== Segment start ==

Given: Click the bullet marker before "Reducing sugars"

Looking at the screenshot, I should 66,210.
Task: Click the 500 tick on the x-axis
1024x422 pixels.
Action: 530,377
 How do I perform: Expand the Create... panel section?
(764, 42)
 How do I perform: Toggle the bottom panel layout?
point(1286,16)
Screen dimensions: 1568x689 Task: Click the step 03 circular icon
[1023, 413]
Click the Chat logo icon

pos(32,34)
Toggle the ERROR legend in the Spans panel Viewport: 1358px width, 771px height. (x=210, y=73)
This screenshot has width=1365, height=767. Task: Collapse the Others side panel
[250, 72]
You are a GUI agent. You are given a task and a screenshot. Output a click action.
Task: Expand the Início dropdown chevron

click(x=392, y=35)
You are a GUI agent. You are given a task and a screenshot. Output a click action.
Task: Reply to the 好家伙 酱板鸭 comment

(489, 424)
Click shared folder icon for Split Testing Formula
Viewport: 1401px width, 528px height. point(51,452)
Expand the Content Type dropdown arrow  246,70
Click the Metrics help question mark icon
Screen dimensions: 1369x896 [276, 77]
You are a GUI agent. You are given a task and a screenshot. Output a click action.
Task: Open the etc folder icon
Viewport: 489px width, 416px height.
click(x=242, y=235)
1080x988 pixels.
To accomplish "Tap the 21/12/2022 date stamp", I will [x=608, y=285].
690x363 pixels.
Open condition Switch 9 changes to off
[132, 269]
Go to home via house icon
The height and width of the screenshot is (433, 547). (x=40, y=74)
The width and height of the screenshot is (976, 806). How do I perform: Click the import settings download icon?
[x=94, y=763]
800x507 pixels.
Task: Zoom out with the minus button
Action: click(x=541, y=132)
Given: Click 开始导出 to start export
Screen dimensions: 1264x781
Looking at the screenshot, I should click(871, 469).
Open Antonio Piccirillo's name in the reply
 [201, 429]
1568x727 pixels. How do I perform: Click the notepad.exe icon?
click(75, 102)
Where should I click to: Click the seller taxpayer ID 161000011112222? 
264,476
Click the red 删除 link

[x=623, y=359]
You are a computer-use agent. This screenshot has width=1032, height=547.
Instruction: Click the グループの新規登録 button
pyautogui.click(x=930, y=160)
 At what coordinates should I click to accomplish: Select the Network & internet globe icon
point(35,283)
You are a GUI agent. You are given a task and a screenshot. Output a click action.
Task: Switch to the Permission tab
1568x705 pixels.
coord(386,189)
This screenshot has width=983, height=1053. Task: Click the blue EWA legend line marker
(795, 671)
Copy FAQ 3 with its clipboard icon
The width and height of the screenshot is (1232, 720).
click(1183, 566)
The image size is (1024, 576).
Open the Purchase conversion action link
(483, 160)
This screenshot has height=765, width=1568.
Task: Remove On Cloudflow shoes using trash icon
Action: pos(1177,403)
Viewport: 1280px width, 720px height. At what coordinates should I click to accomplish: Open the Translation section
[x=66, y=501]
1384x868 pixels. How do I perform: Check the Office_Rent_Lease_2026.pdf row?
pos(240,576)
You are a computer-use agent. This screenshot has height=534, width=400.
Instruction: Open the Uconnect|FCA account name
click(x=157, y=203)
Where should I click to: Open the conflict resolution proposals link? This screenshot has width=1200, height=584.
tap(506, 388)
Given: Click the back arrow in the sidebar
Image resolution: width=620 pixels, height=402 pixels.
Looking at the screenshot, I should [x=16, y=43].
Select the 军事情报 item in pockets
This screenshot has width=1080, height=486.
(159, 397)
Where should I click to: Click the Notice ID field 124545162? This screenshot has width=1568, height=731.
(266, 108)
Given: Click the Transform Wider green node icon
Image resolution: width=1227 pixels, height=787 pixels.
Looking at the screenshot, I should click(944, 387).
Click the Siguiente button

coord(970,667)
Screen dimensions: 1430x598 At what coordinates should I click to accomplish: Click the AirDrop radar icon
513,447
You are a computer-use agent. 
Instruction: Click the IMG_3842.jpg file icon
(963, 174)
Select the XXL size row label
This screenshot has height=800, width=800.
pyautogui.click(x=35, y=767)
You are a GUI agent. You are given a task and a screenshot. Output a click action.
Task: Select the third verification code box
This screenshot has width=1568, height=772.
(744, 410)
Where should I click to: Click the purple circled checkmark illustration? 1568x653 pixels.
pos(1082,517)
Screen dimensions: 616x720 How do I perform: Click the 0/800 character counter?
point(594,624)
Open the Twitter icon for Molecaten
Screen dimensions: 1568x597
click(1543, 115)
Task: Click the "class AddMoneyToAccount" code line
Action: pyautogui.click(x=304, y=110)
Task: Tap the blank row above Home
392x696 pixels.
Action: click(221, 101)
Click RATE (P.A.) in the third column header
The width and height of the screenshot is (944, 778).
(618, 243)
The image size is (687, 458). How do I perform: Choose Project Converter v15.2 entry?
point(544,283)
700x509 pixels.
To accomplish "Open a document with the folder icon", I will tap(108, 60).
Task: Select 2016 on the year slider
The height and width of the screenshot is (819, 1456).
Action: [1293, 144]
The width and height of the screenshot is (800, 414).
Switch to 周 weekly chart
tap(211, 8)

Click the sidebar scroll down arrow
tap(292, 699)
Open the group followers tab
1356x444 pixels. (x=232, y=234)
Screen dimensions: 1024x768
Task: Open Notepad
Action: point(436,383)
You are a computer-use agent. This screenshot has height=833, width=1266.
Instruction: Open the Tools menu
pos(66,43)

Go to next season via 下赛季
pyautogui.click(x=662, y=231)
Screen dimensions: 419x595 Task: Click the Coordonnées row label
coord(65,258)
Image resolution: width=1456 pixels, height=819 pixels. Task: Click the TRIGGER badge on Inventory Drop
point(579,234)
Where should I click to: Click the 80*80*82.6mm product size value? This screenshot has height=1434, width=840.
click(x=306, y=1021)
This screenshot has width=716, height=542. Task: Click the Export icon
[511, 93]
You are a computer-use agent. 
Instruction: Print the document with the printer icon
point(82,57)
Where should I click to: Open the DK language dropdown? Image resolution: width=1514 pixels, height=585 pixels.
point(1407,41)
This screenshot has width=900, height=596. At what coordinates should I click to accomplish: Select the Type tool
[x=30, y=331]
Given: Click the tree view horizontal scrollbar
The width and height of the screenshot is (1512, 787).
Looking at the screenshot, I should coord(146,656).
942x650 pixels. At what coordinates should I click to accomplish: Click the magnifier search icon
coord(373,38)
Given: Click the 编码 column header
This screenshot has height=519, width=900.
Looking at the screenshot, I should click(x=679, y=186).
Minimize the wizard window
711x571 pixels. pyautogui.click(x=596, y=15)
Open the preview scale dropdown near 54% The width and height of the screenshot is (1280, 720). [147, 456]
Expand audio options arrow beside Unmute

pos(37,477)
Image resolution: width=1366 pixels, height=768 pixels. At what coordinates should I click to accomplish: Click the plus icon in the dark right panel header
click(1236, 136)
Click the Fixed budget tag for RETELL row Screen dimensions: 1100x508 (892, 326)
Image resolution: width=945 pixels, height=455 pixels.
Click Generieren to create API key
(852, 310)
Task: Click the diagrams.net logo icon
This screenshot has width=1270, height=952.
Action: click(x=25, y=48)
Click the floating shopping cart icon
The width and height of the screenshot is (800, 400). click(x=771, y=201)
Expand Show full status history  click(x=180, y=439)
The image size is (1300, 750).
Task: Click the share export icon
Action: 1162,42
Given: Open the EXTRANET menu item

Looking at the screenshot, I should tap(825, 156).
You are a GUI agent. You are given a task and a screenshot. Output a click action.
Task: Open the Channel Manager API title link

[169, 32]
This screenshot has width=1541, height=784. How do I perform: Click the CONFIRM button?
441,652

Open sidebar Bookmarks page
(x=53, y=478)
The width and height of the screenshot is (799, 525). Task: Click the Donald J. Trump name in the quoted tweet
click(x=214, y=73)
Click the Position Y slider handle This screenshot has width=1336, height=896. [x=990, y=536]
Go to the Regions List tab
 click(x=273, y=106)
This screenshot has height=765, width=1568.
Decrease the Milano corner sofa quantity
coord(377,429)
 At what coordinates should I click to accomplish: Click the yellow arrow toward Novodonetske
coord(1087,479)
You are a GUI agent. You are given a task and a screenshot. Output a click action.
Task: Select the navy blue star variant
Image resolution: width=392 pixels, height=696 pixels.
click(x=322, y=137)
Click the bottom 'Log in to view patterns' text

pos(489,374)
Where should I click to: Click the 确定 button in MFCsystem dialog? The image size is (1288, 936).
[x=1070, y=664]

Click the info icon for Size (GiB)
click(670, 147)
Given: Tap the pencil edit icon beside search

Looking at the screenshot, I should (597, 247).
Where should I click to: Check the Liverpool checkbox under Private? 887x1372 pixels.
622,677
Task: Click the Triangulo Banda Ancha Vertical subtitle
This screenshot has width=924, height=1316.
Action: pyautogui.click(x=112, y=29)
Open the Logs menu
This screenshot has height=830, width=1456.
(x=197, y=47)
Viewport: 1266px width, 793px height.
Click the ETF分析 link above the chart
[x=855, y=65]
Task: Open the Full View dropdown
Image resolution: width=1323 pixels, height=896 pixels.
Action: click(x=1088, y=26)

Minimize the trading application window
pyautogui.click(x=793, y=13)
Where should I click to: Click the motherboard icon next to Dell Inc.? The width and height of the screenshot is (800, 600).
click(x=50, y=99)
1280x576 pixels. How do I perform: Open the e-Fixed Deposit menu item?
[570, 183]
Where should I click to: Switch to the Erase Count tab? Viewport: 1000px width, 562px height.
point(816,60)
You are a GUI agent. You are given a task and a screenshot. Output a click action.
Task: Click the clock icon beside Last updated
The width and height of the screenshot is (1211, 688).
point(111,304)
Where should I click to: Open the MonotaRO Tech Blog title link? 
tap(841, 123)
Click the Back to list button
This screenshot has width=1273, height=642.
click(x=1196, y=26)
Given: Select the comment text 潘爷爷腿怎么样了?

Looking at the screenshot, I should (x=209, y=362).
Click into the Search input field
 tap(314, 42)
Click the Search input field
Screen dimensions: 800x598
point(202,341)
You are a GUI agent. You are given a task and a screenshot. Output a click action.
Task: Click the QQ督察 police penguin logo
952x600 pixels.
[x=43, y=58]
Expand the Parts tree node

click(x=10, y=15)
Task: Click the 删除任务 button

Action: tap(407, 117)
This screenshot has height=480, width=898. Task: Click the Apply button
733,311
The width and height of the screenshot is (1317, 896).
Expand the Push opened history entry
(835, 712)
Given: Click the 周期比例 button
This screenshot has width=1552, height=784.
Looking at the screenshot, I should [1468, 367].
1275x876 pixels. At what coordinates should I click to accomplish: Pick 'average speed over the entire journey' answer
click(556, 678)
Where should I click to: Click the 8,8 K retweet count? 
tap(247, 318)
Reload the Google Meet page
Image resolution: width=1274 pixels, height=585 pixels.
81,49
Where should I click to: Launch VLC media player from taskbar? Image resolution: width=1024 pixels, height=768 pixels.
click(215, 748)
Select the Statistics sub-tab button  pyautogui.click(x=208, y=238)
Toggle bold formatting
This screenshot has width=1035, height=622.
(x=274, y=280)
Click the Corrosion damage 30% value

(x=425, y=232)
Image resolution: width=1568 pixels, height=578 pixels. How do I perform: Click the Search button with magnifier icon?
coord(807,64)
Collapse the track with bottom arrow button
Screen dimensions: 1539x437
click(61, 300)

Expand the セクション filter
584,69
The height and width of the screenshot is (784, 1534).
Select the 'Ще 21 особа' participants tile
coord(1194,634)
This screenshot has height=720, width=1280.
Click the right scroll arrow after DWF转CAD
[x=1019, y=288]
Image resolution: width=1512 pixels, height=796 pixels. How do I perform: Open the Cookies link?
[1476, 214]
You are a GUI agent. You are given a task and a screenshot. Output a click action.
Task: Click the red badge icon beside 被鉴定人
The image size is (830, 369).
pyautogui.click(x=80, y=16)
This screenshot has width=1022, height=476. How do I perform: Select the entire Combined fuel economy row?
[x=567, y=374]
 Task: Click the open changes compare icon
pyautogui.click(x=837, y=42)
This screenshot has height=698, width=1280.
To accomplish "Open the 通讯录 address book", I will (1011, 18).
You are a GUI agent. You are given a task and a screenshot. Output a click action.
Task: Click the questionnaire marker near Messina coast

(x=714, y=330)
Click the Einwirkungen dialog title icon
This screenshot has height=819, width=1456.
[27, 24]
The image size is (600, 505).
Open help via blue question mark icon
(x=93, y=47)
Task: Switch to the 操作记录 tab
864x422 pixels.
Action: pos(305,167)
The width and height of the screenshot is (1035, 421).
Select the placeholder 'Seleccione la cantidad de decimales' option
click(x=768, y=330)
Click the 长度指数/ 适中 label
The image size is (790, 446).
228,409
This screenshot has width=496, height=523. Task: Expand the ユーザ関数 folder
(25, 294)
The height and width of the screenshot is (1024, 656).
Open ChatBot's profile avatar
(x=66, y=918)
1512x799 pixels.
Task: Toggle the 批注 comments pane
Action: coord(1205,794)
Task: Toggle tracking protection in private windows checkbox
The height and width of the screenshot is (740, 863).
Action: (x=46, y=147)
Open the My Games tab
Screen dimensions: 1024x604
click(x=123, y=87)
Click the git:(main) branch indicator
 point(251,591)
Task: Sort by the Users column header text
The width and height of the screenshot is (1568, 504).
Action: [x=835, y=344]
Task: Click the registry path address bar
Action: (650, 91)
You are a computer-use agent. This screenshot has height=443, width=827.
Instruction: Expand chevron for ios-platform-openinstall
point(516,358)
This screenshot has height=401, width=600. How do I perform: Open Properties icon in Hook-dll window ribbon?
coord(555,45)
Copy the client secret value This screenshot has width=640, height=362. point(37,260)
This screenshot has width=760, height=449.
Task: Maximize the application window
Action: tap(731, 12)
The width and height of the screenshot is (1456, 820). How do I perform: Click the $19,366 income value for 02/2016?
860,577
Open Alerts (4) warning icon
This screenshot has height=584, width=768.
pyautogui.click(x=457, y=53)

== Segment end ==

• What you should do
Every line in the records above with the string "computer" in it should be shown.

• Solution to the exercise
You are a computer-use agent. This screenshot has width=1032, height=547.
You are a computer-use agent. This screenshot has height=534, width=400.
You are a computer-use agent. 
You are a computer-use agent. This screenshot has height=833, width=1266.
You are a computer-use agent. 
You are a computer-use agent. This screenshot has height=443, width=827.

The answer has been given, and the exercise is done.